The changes are expected to create "an entirely new health system that does not look like or act as it does today and will require sectors to work together," PWC experts said.

Healthcare organizations face more than 60 major regulatory deadlines over the next ten years, creating "a profoundly different healthcare environment."

But there is some good news. Opportunities are embedded in the new changes, the report said, but to make the most of them and prosper in a post-reform environment, health executives will need to think outside the box, break down silos and make friends of former adversaries.

Kelly Barnes, U.S. health industries leader at PWC, said looking at the implications of health reform only in the context of current business practices is not only futile but misses the point of the reform agenda.

"If health organizations make no other changes and sectors continue to operate in silos, the direct financial impact of healthcare reform could be devastating and even threaten their survivability," Barnes said.

How will this all play out? PWC makes its predictions for each sector below:

Providers

New reimbursement models will favor hospital and physician alignment, including physician employment, over the traditional private practice model. Bundled payments, accountable care organizations, medical homes, reduced readmissions, and quality-based reimbursement will require hospitals and physicians to become partners in payment.

Beginning in 2015, a 300-bed hospital with poor quality metrics could be penalized by more than $1.3 million per year. Even more important, these hospitals could suffer reputation damage as these metrics are published online, which is now the most popular place for consumers to seek health information. In addition, some quality metrics will be measured on a relative basis resulting in increased pressure for hospitals to improve quality.

The number of Medicaid recipients will increase by more than 40 percent, from 2010 to 2019, so hospitals must learn to operate on Medicaid rates. Traditionally, Medicaid rates haven't covered all costs, so hospitals will need to quickly address fixed costs.

Payers

Many health insurers will have to lower administrative expenses to meet the new medical loss ratio (MLR) of 85 percent for the large group market and 80 percent for the small group and individual market. Currently, many individual and small market plans are not meeting the new required MLR, which governs the amount of premiums allocated to paying medical expenses.

Successful insurers will have to shift their attention from group to individual plans, which are expected to triple between 2010 and 2019. Over the next 10 years, growth in the Medicaid coverage will also increase substantially.

Health insurers will have to differentiate themselves on price, service, quality, and provider network in the insurance exchanges. With regulations requiring four standard benefit packages, essential health benefits, and limits on cost sharing, insurers will have to compete on factors other than benefit design.

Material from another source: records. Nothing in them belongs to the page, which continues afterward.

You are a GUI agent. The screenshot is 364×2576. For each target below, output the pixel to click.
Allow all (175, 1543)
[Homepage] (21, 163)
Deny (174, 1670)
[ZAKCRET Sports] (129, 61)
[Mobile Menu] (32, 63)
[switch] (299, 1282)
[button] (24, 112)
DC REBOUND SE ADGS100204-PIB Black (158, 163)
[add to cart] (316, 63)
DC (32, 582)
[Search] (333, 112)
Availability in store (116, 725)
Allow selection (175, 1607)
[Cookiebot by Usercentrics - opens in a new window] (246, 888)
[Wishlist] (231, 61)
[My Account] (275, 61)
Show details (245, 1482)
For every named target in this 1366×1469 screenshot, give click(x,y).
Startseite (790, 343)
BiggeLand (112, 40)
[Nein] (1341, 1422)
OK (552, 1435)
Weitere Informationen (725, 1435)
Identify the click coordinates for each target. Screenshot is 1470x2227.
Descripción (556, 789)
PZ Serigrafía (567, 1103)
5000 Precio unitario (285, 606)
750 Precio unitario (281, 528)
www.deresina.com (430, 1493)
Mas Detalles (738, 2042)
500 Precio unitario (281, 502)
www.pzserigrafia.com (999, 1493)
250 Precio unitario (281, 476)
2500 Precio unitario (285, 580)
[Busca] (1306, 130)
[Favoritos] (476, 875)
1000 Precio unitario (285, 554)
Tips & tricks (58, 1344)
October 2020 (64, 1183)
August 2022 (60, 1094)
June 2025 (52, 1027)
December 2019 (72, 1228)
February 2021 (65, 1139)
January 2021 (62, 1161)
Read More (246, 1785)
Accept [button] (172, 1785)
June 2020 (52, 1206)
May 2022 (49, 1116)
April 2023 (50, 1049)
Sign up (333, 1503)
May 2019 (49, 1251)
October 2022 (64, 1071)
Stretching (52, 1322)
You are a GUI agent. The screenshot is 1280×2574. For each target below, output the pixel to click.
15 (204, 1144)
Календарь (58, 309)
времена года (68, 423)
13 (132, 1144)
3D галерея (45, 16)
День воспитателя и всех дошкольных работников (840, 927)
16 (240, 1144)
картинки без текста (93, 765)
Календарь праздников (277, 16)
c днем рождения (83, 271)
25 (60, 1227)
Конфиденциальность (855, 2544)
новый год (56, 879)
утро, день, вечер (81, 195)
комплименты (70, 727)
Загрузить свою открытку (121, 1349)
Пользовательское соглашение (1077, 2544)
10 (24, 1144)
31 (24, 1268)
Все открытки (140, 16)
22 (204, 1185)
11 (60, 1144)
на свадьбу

Pharmaceutical and life sciences

Health reform changes will cut into expected spending on brand-name drugs by 4.3 percent. The increased number of insured will be offset by heavier discounts required by Medicare and Medicaid and other new fees on government sales, making it less attractive to sell to government programs.

The creation of a new regulatory pathway for biologic products dramatically alters the portfolio design process. Mature biologic manufacturers will see a roughly 20 percent hit on their revenues, while large generic manufacturers may see an increase in sales of roughly 2 percent.

The new law greatly accelerates the movement toward outcomes- and quality-based reimbursement in the U.S. market, resulting in a more intense focus on drug efficacy and results. The mission of regulators will be to "bend the cost curve" and reward quality.